Un acuerdo de todos los sectores políticos —excepto algunos legisladores colorados—, permitió ayer a la Asamblea General levantar el veto interpuesto por el Poder Ejecutivo a la ley que busca financiar el déficit de la Caja de Jubilaciones y Pensiones Bancarias para mantenerla a flote hasta que se incorpore al sistema general de seguridad social.
La postura del senador oficialista Alejandro Atchugarry, que se opuso al veto del Poder Ejecutivo contrariando la posición del propio presidente Jorge Batlle, fue el hecho políticamente relevante.

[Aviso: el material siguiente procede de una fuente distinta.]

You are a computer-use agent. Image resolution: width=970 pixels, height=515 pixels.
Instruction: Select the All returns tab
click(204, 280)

Como los demás, Atchugarry exigió "soluciones de fondo" al gobierno para esta caja paraestatal y defendió enérgicamente el acuerdo político de los partidos que dio impulso a la ley. "Capaz que me equivoco, pero siempre opero como —honradamente— creo que son las cosas", explicó el senador de la Lista 15.
En inmediata respuesta, el ministro de Economía y Finanzas, Isaac Alfie, comentó a El País desde Washington que "cada uno es responsable de sus actos, de sus consecuencias y de la mediocridad que de ellos resultan".

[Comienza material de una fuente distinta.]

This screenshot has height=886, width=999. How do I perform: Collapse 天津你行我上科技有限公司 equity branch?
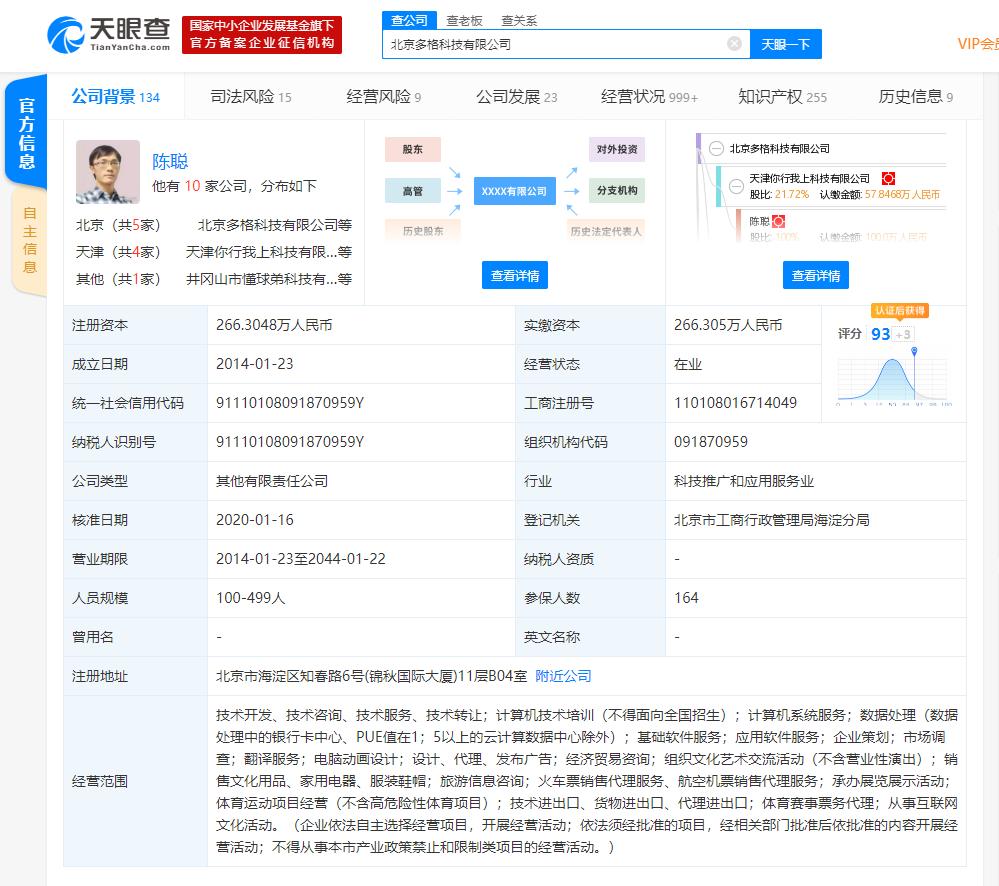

Para el ministro, esta ley "no mejora la situación de la Caja Bancaria", sino que "estira su agonía por un par de años". Sostuvo que levantando el veto "se cometió un error" y aseguró que vetándola los integrantes del gobierno "hicimos lo que nuestra conciencia nos decía que teníamos que hacer en pos del bien general".
El senador quincista precisó que "en este país los uruguayos nunca vamos a permitir que se dejen de pagar las jubilaciones". La próxima administración "merece encontrar una situación estable" en la caja. "Por eso hemos confirmado la ley", subrayó.
CON APLAUSOS. Representantes de AEBU que estaban en las barras, aplaudieron la decisión de la Asamblea General. La Caja tiene un déficit diario de unos U$S 70.000. Actualmente hay 15.793 pasivos contra unos 12.000 activos, que antes de la crisis bancaria de 2002 eran 16.000. De esos 12.000 activos, 164 están en la franja etaria de 60 a 65 años, es decir a punto de jubilarse.
El veto fue levantado por 89 votos a favor y 15 en contra. Votaron contra el Ejecutivo todo el Partido Nacional, el Encuentro Progresista-Frente Amplio (menos Marina Arismendi y Doreen Ibarra, que se retiraron de sala), el Nuevo Espacio y el Partido Independiente. También votaron a favor de la ley la mayoría de los legisladores del Foro Batllista y el quincista Atchugarry. En respaldo del veto del Ejecutivo se pronunciaron el vicepresidente Luis Hierro, el senador Alberto Brause, de la 15, y varios diputados oficialistas más el forista Nahum Bergstein y los de la Unión Colorada y Batllista Ruben Díaz y Diego Martínez.
Para Hierro "no es nada dramático" el levantamiento del veto y anunció que el Poder Ejecutivo "lo tenía previsto" cuando lo envió al Parlamento.
Una reforma "seria"
Un grupo de bancos decidió contratar a una consultora para tener listo para el próximo gobierno una propuesta "seria" y "a fondo" de reforma de la Caja de Jubilaciones Bancaria, revelaron a El País fuentes del sistema financiero.
Los banqueros no expresaron sorpresa ante el veto —ayer levantado— y coincidieron con el equipo económico que el proyecto "es un parche" que seguirá "afectado los costos de las empresas", según reconoció un gerente general. La falta de viabilidad de la caja se da en parte por la caída en la cantidad de trabajadores debido a los cierres producidos tras la crisis y la reducción del negocio. "Si queremos seguir con la caja tenemos que ser una plaza competitiva que no se siga reduciendo", sostuvo un ejecutivo que participa de las reuniones de bancos.